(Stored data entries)
--------------------------------

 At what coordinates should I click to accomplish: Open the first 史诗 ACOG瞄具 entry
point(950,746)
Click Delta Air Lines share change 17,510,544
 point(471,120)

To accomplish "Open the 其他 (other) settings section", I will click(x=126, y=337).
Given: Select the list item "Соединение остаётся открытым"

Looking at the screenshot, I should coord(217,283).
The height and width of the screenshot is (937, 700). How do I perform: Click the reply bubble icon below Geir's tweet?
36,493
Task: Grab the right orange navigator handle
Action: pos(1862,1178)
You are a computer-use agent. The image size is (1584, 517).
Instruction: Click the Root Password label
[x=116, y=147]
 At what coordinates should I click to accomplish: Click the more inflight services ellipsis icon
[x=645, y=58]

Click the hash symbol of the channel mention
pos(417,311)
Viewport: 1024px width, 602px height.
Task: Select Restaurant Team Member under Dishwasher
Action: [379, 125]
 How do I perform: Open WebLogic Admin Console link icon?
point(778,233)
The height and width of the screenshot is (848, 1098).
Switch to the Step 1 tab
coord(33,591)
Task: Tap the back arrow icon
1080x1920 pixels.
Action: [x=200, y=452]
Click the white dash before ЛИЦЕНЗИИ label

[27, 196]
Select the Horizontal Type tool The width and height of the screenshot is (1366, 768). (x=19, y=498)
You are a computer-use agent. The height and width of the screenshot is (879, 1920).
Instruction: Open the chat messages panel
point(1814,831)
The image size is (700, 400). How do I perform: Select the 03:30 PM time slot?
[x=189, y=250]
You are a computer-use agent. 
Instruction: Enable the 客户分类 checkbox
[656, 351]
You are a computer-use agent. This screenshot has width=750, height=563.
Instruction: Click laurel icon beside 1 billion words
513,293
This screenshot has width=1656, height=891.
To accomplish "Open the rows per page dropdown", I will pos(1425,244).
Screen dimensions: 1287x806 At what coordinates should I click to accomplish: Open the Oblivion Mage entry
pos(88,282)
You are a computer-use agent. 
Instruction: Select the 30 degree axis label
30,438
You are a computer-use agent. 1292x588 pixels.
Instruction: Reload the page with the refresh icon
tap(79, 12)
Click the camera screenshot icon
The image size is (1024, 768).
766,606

--------------------------------

## WHAT THE TASK ASKS:
Report only the number of lines above that contain "will".

## SOLUTION FOR THIS EXERCISE:
2